Such guidance is harmful.

Growing up is hard enough without kids having to question and “problematize” their own gender identity, beginning in elementary school.

Families are also called the most important “little platoons”. They are critical for developing characters, good habits and individual strengths. What should be their roles in addressing the intellectual threats of the contemporary world?

I am not comfortable with the phrase “intellectual threats of the contemporary world.” I think it would be wiser to speak of the moral threats of the contemporary world. Intellectual challenges can be met with reasoned argument. But the biggest challenges that parents and families face right now are not primarily intellectual but moral.

American kids are immersed in a culture which teaches them that being famous and wealthy are the ultimate goods.

American culture now prioritizes winning, and being famous, above doing the right thing and being a good friend. I don’t see that as an intellectual threat so much as I see it as a moral and spiritual threat.

How in your view this threat should be addressed?

Parents must thoughtfully and mindfully offer a different model. Parents should make it clear that doing the right thing is more important than winning. That begins with something as simple as the mark a child receives on an examination. Tell your child, “I would rather you get a low mark on the examination, rather than cheat and get a perfect mark.” Don’t take for granted that kids know that. There has been an explosion of cheating in the United States over the past 20 years, which I document in my book The Collapse of Parenting, in part because so many parents now emphasize winning, getting a good mark on the test, above being honest.

In your last book, The Collapse of Parenting, you argue that parents are increasingly abdicating their authorities in recent times. Why has the role of families changed in the modern Western societies? What would be the role of communities and the state to remedy this situation and to restore the role of families? What positive role could the state play in creating an environment that supports the “little platoons”?

The German sociologist Norbert Elias wrote about some of the big changes which occurred in the family in the second half of the 20th century. Among the changes he wrote about was the transfer of authority from parents to children. European parents no longer know what authority they have. He used the term Statusunsicherheit to describe contemporary parents. Parents today are uncertain, insecure, about their authority. More recently, Frank Furedi, a professor of sociology at the University of Kent, has studied the collapse of authority, including parental authority, in an article showing how this process began back in the 1930s and has flowered today.You ask about the role of the state in restoring the family. I don’t see much role for the state, except perhaps to abstain from mandating the teaching of gender fluidity in the elementary schools. The restoration of the family has to begin in the family and the community, not with government. I wrote The Collapse of Parenting in hopes of encouraging fellow parents to step up to the challenge.

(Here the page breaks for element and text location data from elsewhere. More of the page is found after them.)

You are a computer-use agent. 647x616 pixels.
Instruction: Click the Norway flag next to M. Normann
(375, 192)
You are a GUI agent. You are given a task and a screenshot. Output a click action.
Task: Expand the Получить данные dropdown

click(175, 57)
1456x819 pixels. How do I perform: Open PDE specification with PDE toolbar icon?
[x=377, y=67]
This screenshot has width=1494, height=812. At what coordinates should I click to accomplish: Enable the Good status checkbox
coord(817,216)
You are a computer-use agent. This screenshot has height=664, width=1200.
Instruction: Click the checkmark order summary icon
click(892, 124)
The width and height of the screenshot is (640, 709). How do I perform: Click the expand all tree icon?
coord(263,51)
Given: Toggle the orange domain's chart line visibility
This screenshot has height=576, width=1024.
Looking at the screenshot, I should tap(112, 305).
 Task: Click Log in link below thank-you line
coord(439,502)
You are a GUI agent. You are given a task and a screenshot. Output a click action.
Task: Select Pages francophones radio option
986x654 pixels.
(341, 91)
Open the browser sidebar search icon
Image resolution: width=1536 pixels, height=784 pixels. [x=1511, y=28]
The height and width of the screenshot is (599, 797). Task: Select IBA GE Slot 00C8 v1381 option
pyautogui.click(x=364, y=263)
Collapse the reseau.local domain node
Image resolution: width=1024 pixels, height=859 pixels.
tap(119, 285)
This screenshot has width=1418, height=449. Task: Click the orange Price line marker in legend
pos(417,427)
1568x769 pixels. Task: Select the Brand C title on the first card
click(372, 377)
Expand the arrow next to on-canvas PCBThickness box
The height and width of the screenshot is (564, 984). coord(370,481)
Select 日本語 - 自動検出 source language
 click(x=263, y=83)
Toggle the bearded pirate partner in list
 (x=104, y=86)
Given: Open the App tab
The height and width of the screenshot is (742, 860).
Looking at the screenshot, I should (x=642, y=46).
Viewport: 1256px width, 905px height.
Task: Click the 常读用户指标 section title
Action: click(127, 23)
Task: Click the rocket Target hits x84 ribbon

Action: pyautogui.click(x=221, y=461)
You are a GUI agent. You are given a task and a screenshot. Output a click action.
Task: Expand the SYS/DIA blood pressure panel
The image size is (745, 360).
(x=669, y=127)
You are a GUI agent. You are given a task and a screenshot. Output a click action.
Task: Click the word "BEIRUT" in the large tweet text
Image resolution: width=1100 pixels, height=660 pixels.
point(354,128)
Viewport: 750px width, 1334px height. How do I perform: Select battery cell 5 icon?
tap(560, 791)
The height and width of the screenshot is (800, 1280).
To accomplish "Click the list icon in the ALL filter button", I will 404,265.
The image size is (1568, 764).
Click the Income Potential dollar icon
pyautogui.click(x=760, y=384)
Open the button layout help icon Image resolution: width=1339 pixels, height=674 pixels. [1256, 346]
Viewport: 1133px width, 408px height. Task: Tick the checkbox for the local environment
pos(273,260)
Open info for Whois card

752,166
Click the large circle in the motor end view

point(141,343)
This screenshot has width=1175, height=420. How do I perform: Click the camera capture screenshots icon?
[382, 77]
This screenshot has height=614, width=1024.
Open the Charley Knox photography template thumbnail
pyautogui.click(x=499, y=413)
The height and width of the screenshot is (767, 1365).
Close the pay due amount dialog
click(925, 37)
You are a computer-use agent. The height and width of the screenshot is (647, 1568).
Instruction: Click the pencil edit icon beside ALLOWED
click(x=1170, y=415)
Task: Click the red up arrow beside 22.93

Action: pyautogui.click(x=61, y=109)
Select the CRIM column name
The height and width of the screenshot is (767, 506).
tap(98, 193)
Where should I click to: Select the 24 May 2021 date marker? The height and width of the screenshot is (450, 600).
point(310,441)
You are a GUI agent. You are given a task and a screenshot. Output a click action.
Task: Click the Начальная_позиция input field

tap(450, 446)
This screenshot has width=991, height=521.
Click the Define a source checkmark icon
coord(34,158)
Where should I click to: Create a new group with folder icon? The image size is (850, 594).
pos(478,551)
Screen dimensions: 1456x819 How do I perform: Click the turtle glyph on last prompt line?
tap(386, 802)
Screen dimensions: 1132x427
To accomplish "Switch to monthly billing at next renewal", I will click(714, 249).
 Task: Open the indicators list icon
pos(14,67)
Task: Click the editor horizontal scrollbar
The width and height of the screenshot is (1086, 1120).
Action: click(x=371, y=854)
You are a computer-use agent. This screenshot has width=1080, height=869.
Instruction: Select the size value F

What would be the first steps in this directions?

In The Collapse of Parenting, I lay out some simple, zero cost recommendations in this regard, such as:

1) Make family meals a priority. If an afterschool activity consistently conflicts with supper at home, cancel the activity.

2) No TV in anybody’s bedroom. There should be just one TV in the home, in the family room.

3) No earbuds, no headsets in the car. When you are in the car, you should be listening to your child, and your child should be listening to you, not to American hip-hop.

4) No devices in the bedroom. No mobile phones in the bedroom. Bedtime is for sleeping.